Having tried to wade through such research, it is not for the average www surfer fer sure!
To #10 (Sandi): Right now, probably less than 0.01% of published research has active political opposition. The vast majority of it relates to technical and medical stuff that is utterly and completely non-controversial. Why impair the distribution of this other 99.99% because of hypothetical worries about “opposition”?
And even in those few subjects where there is controversy, hiding the papers behind a pay-wall makes it more difficult for outside people to develop informed opinions about the subject. How can they, if they cannot read the papers?
In my opinion, the only government-funded research for which results should not be made publicly available is weapons research. Everything else is fair game.
So Brian, do you have no opinion on any of my other questions or just felt that was the only one you wanted to address?

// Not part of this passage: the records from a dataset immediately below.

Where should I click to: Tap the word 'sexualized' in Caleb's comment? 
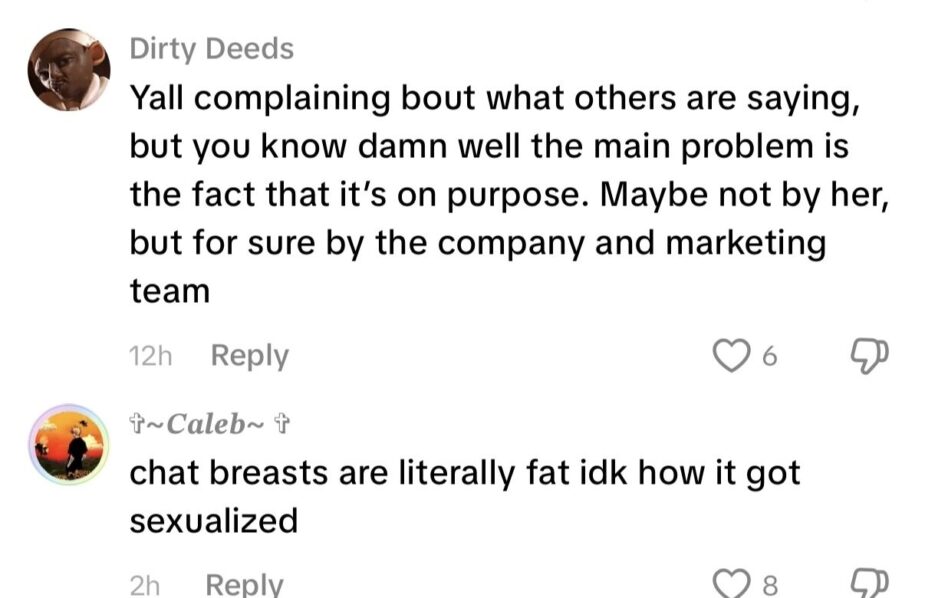pyautogui.click(x=214, y=521)
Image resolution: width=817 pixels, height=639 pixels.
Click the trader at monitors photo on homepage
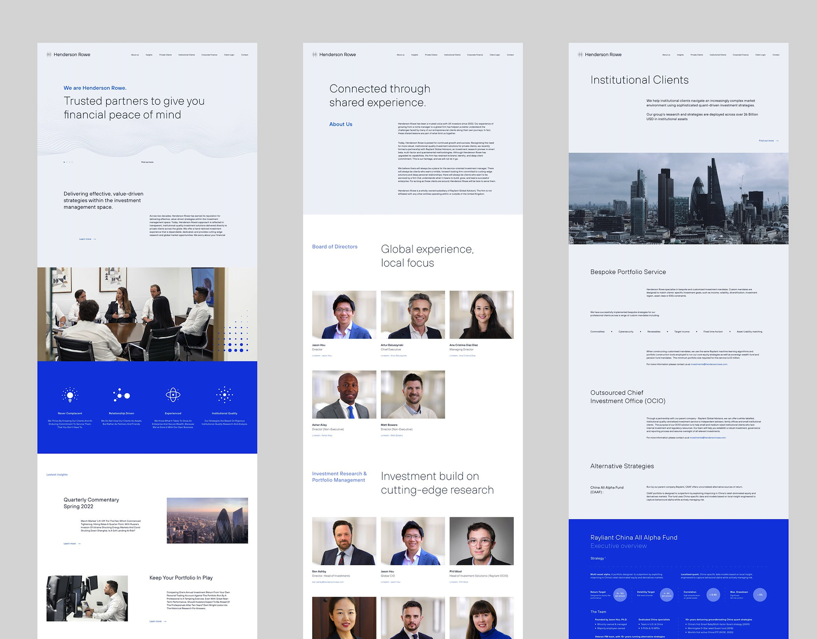click(87, 598)
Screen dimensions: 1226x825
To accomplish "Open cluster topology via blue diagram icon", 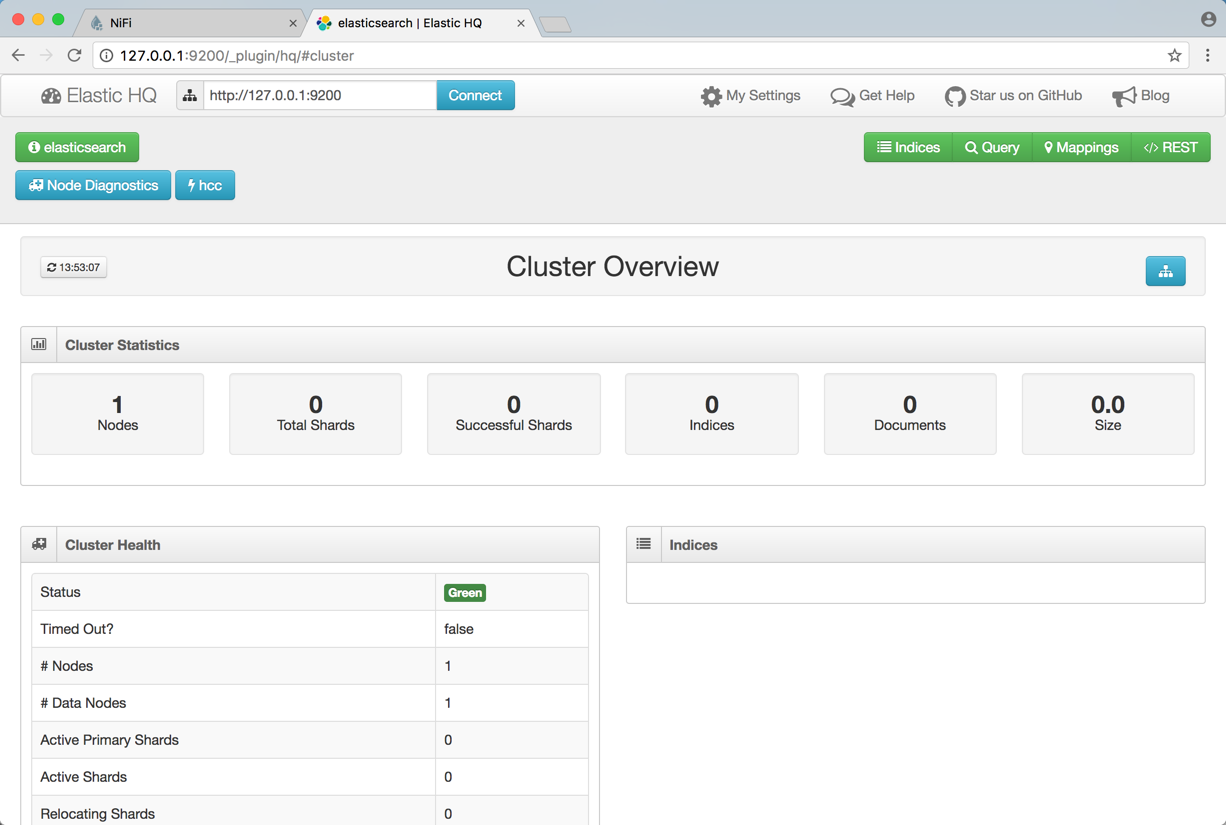I will click(1165, 270).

To #12 (Sandi): It was mainly the only one I wanted to address, as I believe that hiding information to avoid controversy is a terrible practice.
As for your other questions… To be honest, I’m not sure how the current practice of submitting papers to a refereed journal (typically accessible only through a paid subscription or through a paid firewall) became the norm for the “publish or perish” world of academia. Given the ease with which one can self-publish on the web these days, the only advantage of going through the journal is to obtain the peer-review “stamp of approval”.
Is this clumsiness the result of organization inertia, perhaps? Plus a bit of credentials inflation in the form of “you must have X-number of papers accepted by a refereed journal before getting tenure”? I don’t know.
As for who pays what and where the money flows… I don’t know any details. We’d need to hear an opinion from somebody actually involved in publishing a journal.
Thanks Brian, having accessed them, I thought you might know more about them. If you pay for a subscription can you get access to such information? Do they have an “about” page for instance? I am going to do my own research, it just seems pretty mysterious for something that has clout.
To #14 (Sandi): There are hundreds (thousands?) of journals out there. I mostly read articles from IEEE journals (for electrical engineering stuff) and ASME journals (for mechanical engineering stuff). Both organizations have dozens of journals and hundreds of thousands of individual papers:
http://ieeexplore.ieee.org/Xplore/guesthome.jsp?reload=true
http://www.asme.org/kb/journals
I get partial access to these large libraries of journals through a corporate subscription at work, but we sometimes still have to pay piecemeal for individual papers. You can also join IEEE or ASME as an individual, which again gets you partial access to the libraries.
http://www.ieee.org/publications_standards/publications/subscriptions/prod/mdl/ieeexplore_access.html
http://www.asme.org/kb/journals/subscriptions
There are undoubtedly many similar collections in the worlds of medicine, chemistry, physics, biology, environmental science, computer science, and other such fields. Some journals serve primarily academia, while others (like ASME and IEEE) serve a mix of academia and industry.
Wow, this fellow is sure not a fan of this system:
“peer-reviewed journals actively prevent the best scientific results from being disseminated, siphoning off time and money that would be better spent doing other things. The funny thing is, somehow we’ve been convinced that this parasite is doing us a favor, and that we can’t survive any other way. It’s not, and we can.”
http://www.genomesunzipped.org/2011/07/why-publish-science-in-peer-reviewed-journals.php
If even half of what he accuses is true, this is a big and serious problem IMO. Maybe even holding research back?